One Embedded Systems Conference event that definitely lived up to its billing was the debate between Jim Turley and Clive "Max" Maxfield about embedded versus discrete processors. The event was, as advertised, both entertaining and informative.
As advertised, Turley, CEO of Silicon Insider, argued that choosing a discrete processor to run embedded systems is most often the best choice, while Maxfield, president of Techbites Interactive, said embedding the system processor within an FPGA is the way to go. The event was moderated by Rich Nass, director of content and media at EE Times Group.
|From Left: Jim Turley, interviewer Todd Sierer of National Instruments and Clive "Max" Maxfield.|
Who won the debate? Too close to call. But both participants delivered some good one liners. Here are a few highlights:
Maxfield said the choice is always dependent on the application. He said a typical von Neumann processor is inefficient at performing computation.
Turley argued that there is a reason that people build standalone processors and a reason that many of them are so valuable. "Ounce for ounce, an Intel microprocessor is way more valuable than gold.
While it's possible to build a system processor within a traditional FPGA, Turley said, the solution is not optimal. "An FPGA is like a big Etch-a-Sketch," Turley said. "You can turn the dials and create any picture you want, but it's not a very pretty picture."

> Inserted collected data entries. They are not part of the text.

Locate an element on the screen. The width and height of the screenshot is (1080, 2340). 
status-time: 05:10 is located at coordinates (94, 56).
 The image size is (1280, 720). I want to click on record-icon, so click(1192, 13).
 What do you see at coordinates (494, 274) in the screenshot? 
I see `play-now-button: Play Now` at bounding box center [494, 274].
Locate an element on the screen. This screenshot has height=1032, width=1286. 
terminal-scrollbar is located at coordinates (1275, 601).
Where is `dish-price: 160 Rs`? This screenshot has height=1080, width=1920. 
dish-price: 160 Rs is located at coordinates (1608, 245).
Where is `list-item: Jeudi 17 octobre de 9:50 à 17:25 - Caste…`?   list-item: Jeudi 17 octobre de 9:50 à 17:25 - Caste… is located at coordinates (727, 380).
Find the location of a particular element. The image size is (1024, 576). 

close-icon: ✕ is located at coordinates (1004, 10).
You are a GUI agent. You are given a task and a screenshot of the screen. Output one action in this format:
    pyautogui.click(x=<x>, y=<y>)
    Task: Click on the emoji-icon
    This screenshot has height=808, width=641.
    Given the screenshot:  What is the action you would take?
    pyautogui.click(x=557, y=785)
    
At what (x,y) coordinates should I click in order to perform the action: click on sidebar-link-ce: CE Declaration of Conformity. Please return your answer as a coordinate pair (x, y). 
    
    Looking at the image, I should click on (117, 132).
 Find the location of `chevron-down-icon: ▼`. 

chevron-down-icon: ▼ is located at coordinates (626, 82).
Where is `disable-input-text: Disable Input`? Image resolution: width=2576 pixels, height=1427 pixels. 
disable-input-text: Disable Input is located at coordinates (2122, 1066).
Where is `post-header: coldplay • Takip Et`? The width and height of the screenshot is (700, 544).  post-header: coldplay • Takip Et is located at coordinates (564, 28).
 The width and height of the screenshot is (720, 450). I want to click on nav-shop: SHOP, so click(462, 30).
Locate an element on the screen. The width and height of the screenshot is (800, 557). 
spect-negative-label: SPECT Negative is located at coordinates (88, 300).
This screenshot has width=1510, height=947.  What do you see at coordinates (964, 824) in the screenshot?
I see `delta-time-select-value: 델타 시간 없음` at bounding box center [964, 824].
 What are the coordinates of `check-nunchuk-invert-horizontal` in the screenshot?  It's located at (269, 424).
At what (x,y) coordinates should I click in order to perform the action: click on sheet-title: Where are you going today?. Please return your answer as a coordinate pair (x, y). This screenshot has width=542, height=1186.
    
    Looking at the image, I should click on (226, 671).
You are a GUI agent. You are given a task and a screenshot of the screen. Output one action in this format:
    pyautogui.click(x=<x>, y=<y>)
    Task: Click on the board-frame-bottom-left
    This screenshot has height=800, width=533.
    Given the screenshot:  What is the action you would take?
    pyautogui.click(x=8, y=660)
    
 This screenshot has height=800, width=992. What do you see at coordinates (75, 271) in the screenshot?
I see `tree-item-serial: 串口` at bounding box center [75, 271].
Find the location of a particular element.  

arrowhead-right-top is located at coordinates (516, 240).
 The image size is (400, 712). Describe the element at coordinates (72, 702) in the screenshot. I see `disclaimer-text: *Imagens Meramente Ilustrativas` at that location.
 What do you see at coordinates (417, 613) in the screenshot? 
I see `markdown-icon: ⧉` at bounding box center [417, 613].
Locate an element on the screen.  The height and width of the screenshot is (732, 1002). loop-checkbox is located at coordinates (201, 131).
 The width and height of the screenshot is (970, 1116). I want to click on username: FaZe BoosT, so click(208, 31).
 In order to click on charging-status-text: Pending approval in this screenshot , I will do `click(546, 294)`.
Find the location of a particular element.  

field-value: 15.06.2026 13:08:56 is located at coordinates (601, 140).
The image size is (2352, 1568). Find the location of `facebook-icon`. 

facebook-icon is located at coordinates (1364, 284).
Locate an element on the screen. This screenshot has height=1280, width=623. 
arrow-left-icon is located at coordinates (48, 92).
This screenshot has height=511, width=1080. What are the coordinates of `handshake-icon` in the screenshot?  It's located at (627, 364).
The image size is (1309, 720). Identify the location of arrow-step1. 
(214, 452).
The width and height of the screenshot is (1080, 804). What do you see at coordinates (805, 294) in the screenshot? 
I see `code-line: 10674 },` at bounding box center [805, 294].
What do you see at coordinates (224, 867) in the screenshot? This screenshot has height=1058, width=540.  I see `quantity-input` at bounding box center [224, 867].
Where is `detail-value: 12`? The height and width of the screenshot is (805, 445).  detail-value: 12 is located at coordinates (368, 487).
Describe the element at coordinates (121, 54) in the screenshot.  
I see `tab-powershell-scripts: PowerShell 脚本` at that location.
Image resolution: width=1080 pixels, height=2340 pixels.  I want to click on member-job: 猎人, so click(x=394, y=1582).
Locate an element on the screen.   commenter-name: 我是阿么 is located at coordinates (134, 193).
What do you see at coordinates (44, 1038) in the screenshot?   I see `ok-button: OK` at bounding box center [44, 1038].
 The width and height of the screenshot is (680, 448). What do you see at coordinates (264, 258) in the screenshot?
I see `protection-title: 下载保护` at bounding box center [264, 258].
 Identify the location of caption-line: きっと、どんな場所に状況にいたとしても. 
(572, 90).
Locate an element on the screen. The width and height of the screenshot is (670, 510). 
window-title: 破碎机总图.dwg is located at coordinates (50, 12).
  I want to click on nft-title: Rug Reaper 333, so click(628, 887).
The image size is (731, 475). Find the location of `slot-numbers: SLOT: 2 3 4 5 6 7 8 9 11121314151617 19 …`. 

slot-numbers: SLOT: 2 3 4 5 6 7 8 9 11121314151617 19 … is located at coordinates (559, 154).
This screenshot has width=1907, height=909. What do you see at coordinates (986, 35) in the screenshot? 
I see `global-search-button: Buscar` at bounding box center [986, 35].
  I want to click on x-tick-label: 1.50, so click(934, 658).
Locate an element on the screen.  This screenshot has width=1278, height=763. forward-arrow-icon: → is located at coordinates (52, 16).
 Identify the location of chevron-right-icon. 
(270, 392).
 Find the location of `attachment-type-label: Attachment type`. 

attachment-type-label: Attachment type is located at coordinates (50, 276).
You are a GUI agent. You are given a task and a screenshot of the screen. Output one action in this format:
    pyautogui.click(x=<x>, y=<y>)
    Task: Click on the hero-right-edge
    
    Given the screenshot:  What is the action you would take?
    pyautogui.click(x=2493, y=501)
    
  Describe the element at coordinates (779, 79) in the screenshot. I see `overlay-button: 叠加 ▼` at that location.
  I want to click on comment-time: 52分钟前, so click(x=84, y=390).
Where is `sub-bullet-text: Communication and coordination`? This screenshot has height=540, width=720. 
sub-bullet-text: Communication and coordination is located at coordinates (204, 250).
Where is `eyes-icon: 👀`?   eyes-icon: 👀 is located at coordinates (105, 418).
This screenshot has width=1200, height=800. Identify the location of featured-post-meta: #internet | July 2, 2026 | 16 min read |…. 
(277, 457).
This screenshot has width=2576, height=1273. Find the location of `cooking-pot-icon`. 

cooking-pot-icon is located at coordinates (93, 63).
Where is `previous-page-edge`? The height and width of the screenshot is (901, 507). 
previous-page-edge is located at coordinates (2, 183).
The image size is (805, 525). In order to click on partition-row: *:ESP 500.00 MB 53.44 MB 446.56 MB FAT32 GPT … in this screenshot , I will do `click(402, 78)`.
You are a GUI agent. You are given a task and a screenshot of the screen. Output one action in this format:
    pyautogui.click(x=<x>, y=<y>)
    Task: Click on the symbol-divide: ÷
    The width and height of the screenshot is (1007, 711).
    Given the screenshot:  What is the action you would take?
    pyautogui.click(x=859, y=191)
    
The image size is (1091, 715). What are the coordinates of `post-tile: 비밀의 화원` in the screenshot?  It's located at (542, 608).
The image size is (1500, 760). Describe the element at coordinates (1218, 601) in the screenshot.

Using the example of inexpensive processors found in musical greeting cards, Turley said that some types of processors have become so inexpensive that it makes sense to use them to power any system.
Maxfield said many embedded applications feature an FPGA even if they have a standalone processor. If that FPGA has programmable fabric that is not being completely used, he said, building the system processor within the fabric is the best course of action. "If you can squeeze onto one chip, it makes sense to do so," he said.
But Turley said doing so would often take too much effort. "Processors are inherently flexibile, if inefficient," Turley said. "But they are great at saving the most valuable resourcean engineer's time."